Kemerezzeman threw himself on the couch,
broken-spirited and mournful-hearted, blaming himself and
repenting of his unseemly behaviour to his father, when
repentance availed him nothing, and saying, 'May God curse
marriage and girls and women, the traitresses! Would I had
hearkened to my father and married! It were better for me than
this prison.'
Meanwhile, King Shehriman abode on his throne till sundown, when
he took the Vizier apart and said to him, 'O Vizier, thine advice
is the cause of all this that hath befallen between me and my
son.
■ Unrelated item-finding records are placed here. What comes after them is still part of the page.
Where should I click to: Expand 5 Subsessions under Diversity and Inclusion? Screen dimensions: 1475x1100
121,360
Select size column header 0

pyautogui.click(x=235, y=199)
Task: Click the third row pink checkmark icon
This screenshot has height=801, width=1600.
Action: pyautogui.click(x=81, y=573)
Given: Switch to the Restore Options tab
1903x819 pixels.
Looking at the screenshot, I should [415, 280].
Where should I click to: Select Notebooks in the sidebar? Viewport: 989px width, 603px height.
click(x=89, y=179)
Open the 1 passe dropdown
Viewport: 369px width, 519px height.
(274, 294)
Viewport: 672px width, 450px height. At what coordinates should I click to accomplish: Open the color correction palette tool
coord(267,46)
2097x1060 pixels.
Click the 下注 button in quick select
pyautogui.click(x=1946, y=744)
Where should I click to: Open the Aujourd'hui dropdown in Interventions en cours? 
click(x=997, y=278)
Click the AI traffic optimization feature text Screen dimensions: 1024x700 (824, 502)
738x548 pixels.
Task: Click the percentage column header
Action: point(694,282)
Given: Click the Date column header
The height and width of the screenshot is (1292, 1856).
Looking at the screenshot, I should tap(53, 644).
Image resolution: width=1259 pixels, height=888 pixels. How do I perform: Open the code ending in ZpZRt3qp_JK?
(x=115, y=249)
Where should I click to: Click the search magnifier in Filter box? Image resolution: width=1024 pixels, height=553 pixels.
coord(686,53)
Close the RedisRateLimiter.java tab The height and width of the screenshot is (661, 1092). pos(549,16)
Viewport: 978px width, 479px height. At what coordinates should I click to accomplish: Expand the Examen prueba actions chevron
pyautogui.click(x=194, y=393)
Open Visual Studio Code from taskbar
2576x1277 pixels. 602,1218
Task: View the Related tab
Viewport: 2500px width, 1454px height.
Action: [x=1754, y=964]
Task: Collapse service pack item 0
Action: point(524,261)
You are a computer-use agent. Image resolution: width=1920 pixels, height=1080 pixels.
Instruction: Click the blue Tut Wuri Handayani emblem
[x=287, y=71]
What doth thou counsel me to do now?' 'O King,' answered
he, 'leave thy son in prison for the space of fifteen days; then
send for him and command him to marry, and he will not again
gainsay thee.' The King accepted the Vizier's counsel and lay
down to sleep, troubled at heart concerning Kemerezzeman, for he
loved him very dearly, having no other child, and it was his wont
not to sleep, save with his arm about his son's neck. So he
passed the night in trouble and unease, tossing from side to
side, as he were laid on coals of tamarisk-wood; for he was
overcome with inquietude and sleep visited him not all that
night; but his eyes ran over with tears and he repeated the
following verses:
The night, whilst the slanderers sleep, is tedious unto me;
Suffice thee a heart that aches for parting's agony!
I cry, whilst my night for care grows long and longer aye, "O
light of the morning, say, is there no returning for thee?"
And these also:
When the Ple?ads I saw leave to shine in their stead And over the
pole-star a lethargy shed
And the maids of the Bier[FN#22] in black raiment unveiled, I
knew that the lamp of the morning was dead.